Exodus 4:2
Context4:2 The Lord said to him, “What is that in your hand?” He said, “A staff.” 1
Exodus 4:17
Context4:17 You will also take in your hand this staff, with which you will do the signs.” 2
Exodus 4:20
Context4:20 Then Moses took 3 his wife and sons 4 and put them on a donkey and headed back 5 to the land of Egypt, and Moses took the staff of God in his hand.
1 tn Or “rod” (KJV, ASV); NCV, CEV “walking stick”; NLT “shepherd’s staff.”
sn The staff appears here to be the shepherd’s staff that he was holding. It now will become the instrument with which Moses will do the mighty works, for it is the medium of the display of the divine power (S. R. Driver, Exodus, 27; also, L. Shalit, “How Moses Turned a Staff into a Snake and Back Again,” BAR 9 [1983]: 72-73).

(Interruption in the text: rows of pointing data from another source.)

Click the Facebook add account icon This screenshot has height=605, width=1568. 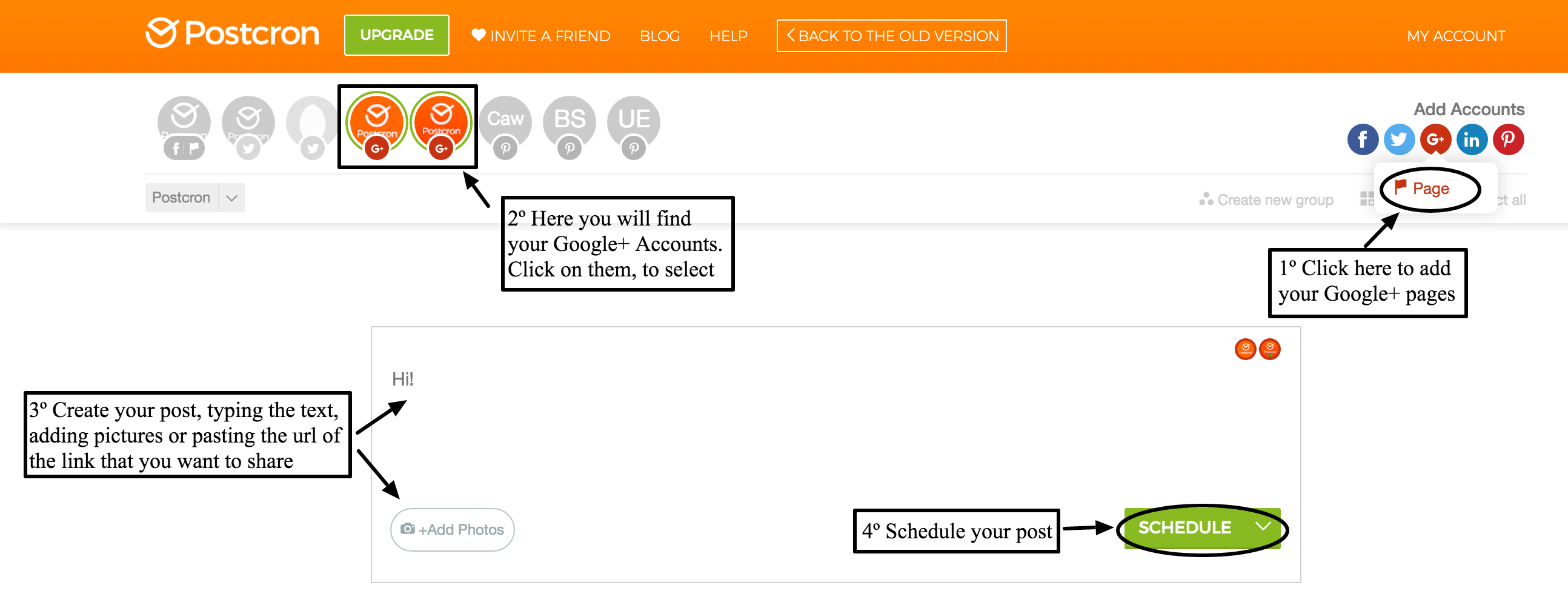pyautogui.click(x=1362, y=139)
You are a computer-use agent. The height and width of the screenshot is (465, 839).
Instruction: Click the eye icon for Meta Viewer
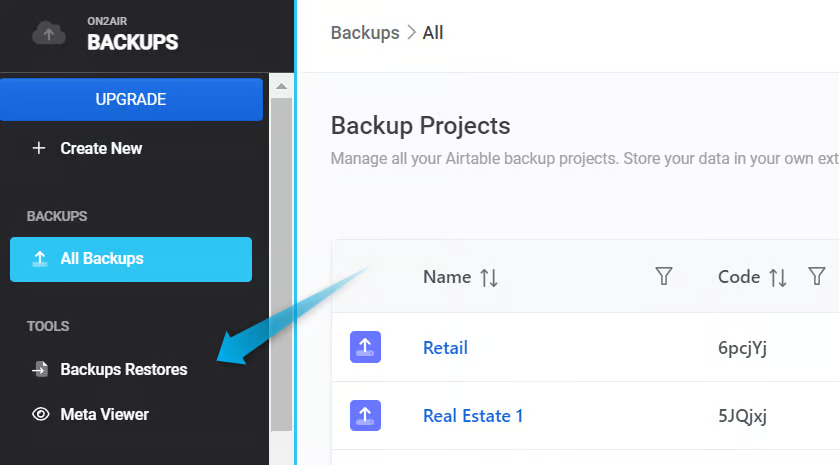tap(40, 414)
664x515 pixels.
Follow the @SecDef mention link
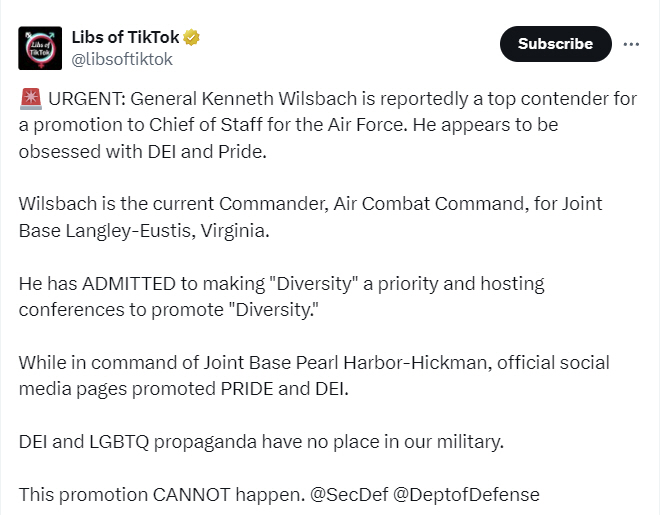pos(349,494)
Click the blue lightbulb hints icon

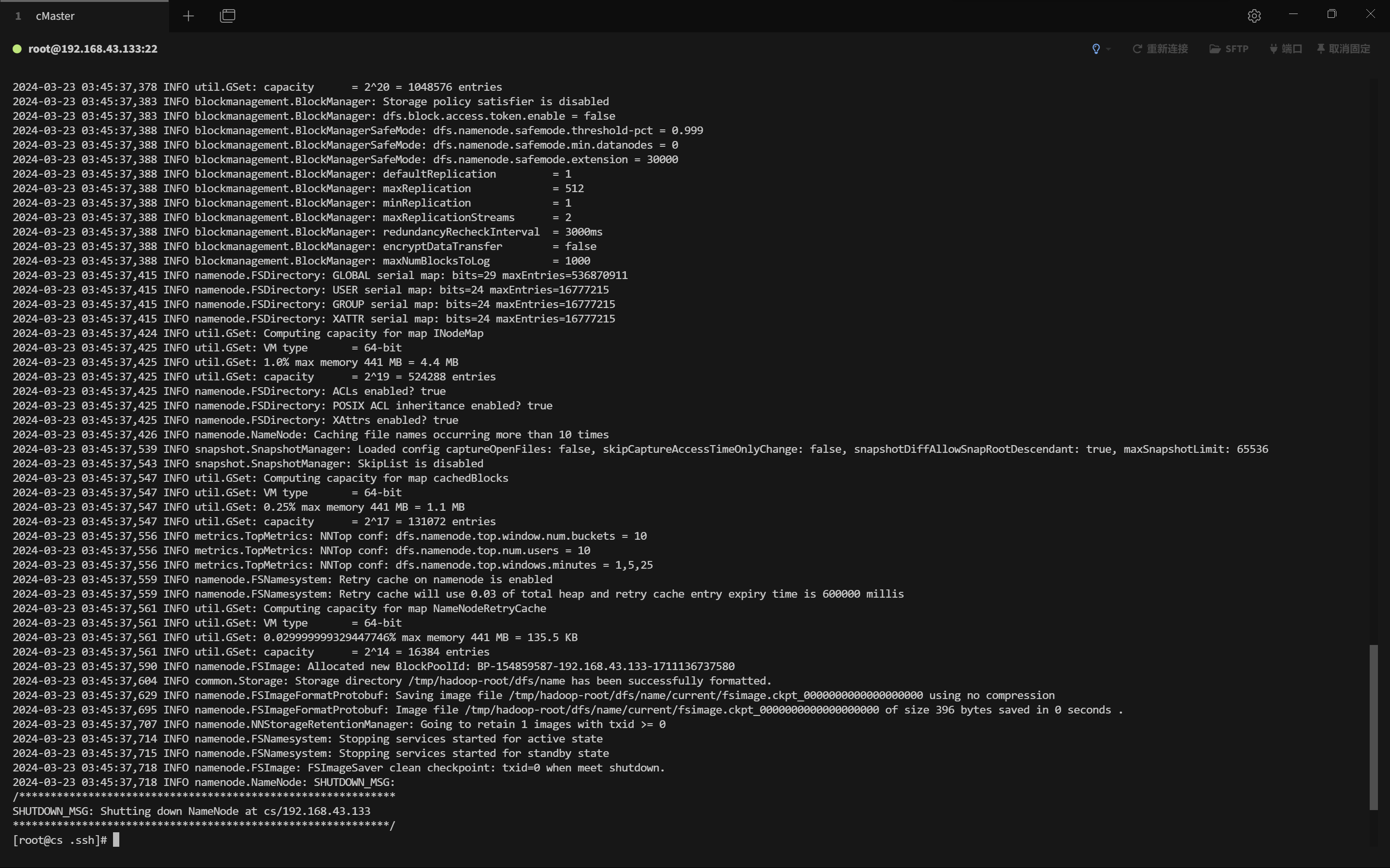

2 sn Mention of the staff makes an appropriate ending to the section, for God’s power (represented by the staff) will work through Moses. The applicable point that this whole section is making could be worded this way: The servants of God who sense their inadequacy must demonstrate the power of God as their sufficiency.
3 tn Heb “And Moses took.”
4 sn Only Gershom has been mentioned so far. The other son’s name will be explained in chapter 18. The explanation of Gershom’s name was important to Moses’ sojourn in Midian. The explanation of the name Eliezer fits better in the later chapter (18:2-4).
5 tn The verb would literally be rendered “and returned”; however, the narrative will record other happenings before he arrived in Egypt, so an ingressive nuance fits here – he began to return, or started back.